Eh en sonunda 125 maçtan geriye sadece biri kaldı. Oynanan 4 yarı final maçına baktıktan sonra Milan ve Liverpool’un finali hak eden taraflar olduklarına inanmıyorum. Yine de bu iki ekibin finale çıkmasından dolayı mutluyum. 2 senede 200 milyon pound harcayarak tüm kupaları alacağını düşünen Abrahamoviç ile 2 yıldır önüne gelen tüm kupaları toplayarak bir tarafları kalkan Jose Mourinho’nun önce sararmalarını, ardından kızarmalarını, son olarak da morarmalarını seyretmek oldukça keyifliydi. Her şeyin para ile alınamayacağını görmek bizim gibi futbolun endüstriyelleşmesini üzülerek izleyen biz futbol garibanları için bir tebessüm oldu. Yine de Liverpool’un oynadığı berbat anti – futbol ile finale çıkması hayal kırıklığı oldu benim için. Gerçekten de Liverpool, Londra’daki maçta oyunu inanılmaz keyifsizleştirdi ve uyuttu. İkinci maçta da yan hakem o topun çizgiyi geçmediğini süzebilse yine çok keyifsiz bir maç seyredebilirdik. Rafa Benitez’in kazanmak zorunda olduğu bu maçta bile tek forvetli bir sistem benimsemesi ne kadar anti – futbol yanlısı olduğunu gösteriyor. Belki Rafa Benitez, görece kısıtlı kadrosuyla bu aşamaya gelmesi takdir edilebilir ancak yazın Yunanistan’ın yaptığını yarı finalde Chelsea karşısında yaptığını düşünüyorum. Premierleague’de çok kalburüstü bir performans sergileyemeyen Luis Garcia’nın eleme turlarında 6 gol attığı gözlerden kaçmamalı.
Bu sezonun bariz en başarılı teknik direktörü bariz Guus Hiddink. Yıldız adına sayabileceğimiz belki bir tek Mark Van Bommel var ki onun da en üst sınıf bir Avrupa takımında ne kadar oynayabileceği muallâ. Güney Kore’nin başındayken tanıdığı Park ve Lee’den çok iyi faydalanıyor.
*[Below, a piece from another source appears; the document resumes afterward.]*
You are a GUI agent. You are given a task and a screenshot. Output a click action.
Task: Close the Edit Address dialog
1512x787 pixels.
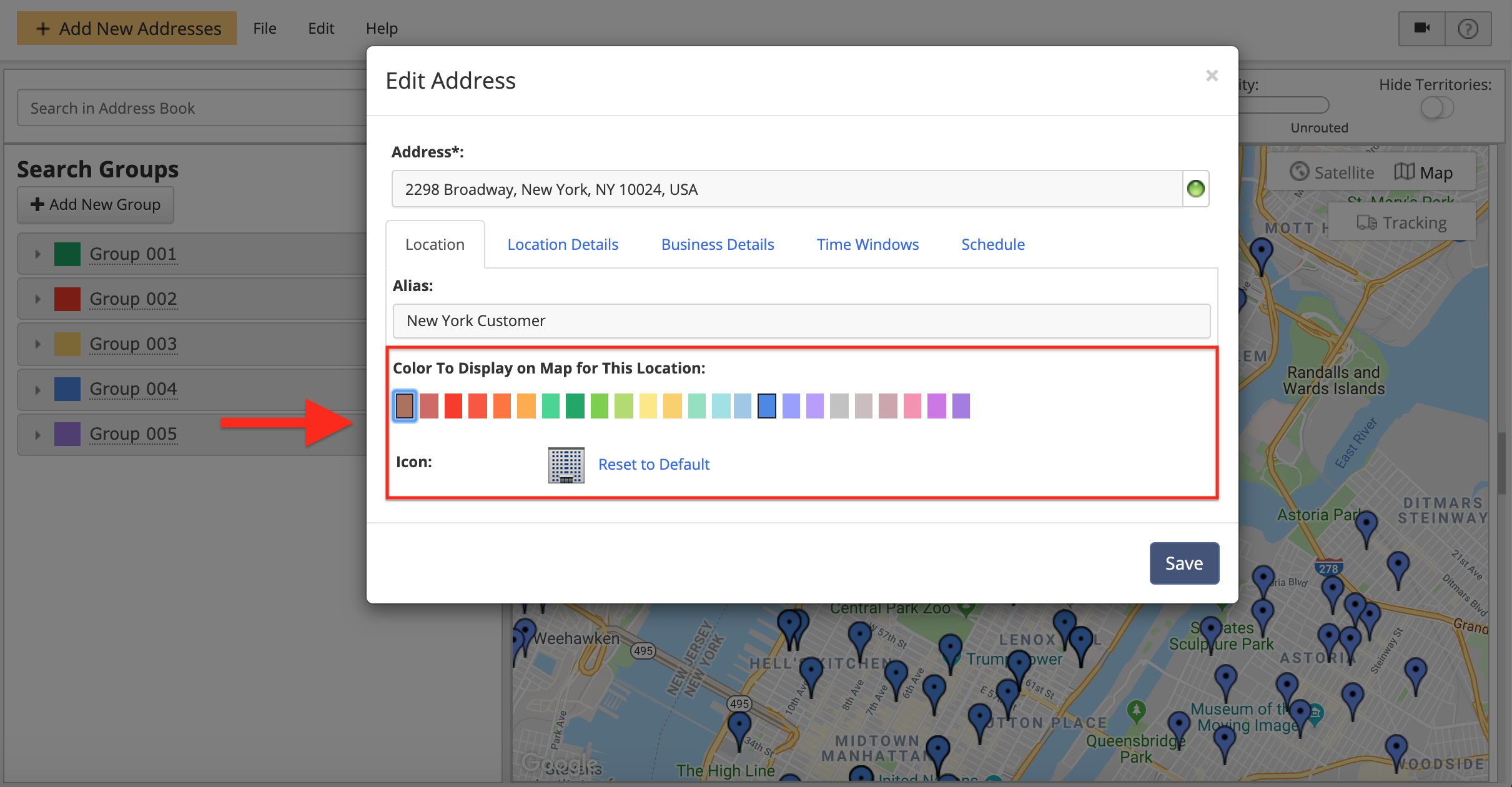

Eğer Farfan ve Beasley biraz daha tecrübeli olsalardı, İtalya’dan çok daha avantajlı bir skorla dönebilirlerdi. Milan çok kötü 2 maç çıkarmasına rağmen tecrübe farkı ile finale çıkan taraf oldu ki buna çok sevindim. Final maçına dünyanın parasını verdim geçen yıl olduğu gibi yıldızsız bir final seyretmek istemiyorum.
Kupa şu sıralar İstanbul’un büyük meydanlarında sergileniyor. Bu pazara kadar kupa Bakırköy Meydanı’ndaydı. Gerçekten’de bu final şu ana kadar Türkiye’nin yaptığı en iyi spor reklâmı oldu. Statlarda açılan “Road to İstanbul” dövizleri gerçekten de ülke tanıtımı için çok önemli olduğuna inanıyorum. Umarım 25 Mayıs’ta vereceğimiz sınavda da başarılı oluruz.
Son olarak şu 'Aman Liverpool Şampiyon Olmasın' nidalarına aşırı derece de kıl oluyorum. Neymiş, Liverpool kazanırsa şampiyonumuz öneleme oynayacakmışız. 2 senedir başkalarının başarılarıyla Şampiyonlar Ligi'ne kalmayı alışkanlık haline getirdik. Oh ne ala! Sen kupalarda bi halt yiyeme sonra başkasının becerisiyle kaymak ye! Hayır buna karşıyım. Hollanda, Rusya ve Portekiz gibi lig seviyesi kendi ligimizin seviyesine denk olan takımları bu UEFA Kupası'nda oynarken, belki de tarihin en kolay sezonunda Türkiye'nin esamesi okunmadı. Bazı şeyleri kendimiz becermeliyiz, tesadüflerle değil.